PROBLEM REQUIREMENTS —
The string "computer" appears in some lines of the entries that follow; copy each such line.
(MATERIAL FOR THE TASK)
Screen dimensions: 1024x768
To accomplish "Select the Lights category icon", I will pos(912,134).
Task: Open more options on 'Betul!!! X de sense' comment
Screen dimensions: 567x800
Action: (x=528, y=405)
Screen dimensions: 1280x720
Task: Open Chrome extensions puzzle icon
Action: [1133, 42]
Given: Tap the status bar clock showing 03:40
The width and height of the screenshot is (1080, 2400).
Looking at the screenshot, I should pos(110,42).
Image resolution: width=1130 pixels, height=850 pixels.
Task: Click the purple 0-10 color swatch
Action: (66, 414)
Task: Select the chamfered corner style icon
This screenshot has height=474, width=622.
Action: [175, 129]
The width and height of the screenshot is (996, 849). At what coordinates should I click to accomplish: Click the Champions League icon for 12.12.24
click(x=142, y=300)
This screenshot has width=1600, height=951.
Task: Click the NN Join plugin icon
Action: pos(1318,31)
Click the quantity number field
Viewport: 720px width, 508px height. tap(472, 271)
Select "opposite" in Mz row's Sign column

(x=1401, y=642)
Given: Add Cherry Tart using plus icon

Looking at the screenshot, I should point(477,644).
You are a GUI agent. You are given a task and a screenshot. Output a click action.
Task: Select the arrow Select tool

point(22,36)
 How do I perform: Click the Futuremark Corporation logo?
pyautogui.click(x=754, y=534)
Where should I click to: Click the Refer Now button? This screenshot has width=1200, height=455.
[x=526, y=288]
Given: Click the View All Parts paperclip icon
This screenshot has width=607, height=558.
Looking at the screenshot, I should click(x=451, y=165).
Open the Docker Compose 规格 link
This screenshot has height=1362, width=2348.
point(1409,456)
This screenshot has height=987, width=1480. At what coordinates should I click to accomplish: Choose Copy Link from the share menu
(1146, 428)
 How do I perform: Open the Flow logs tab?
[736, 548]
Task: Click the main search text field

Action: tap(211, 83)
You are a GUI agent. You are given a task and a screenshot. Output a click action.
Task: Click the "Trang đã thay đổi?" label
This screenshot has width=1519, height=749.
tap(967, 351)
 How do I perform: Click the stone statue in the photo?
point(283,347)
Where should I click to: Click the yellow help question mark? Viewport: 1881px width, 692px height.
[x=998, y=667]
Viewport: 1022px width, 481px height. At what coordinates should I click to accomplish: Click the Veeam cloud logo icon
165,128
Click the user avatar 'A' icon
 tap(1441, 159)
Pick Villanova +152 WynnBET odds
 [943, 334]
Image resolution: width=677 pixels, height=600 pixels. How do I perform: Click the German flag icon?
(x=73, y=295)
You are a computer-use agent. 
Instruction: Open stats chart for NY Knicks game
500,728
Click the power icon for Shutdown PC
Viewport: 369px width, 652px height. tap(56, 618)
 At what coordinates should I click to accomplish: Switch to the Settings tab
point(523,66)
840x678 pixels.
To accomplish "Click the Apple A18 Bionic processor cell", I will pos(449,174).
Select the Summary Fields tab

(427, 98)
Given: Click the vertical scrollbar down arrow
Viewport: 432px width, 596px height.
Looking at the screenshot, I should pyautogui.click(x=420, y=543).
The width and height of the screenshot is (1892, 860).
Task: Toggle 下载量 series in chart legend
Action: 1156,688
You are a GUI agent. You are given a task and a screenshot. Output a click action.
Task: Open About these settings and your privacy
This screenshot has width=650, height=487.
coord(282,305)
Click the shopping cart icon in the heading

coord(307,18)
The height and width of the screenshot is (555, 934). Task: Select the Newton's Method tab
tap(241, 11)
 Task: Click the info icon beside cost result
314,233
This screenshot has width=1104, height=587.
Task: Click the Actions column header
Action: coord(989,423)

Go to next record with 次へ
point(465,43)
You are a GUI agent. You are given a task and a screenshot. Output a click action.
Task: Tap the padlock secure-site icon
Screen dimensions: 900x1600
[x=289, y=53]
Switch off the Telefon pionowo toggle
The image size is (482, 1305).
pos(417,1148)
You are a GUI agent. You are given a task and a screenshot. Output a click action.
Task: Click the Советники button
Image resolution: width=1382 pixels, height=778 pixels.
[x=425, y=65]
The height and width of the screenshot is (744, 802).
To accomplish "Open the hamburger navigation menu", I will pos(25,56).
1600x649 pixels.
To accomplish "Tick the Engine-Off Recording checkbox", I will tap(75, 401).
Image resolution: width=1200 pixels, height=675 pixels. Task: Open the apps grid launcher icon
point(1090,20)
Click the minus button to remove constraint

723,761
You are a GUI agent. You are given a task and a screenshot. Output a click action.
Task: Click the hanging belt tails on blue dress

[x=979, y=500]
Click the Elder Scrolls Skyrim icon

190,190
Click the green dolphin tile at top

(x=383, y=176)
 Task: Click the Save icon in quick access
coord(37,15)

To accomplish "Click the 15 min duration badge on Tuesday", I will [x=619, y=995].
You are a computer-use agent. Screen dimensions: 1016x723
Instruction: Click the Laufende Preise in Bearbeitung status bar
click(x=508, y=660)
(End MATERIAL FOR THE TASK)
RESULT —
You are a computer-use agent. 
You are a computer-use agent. Screen dimensions: 1016x723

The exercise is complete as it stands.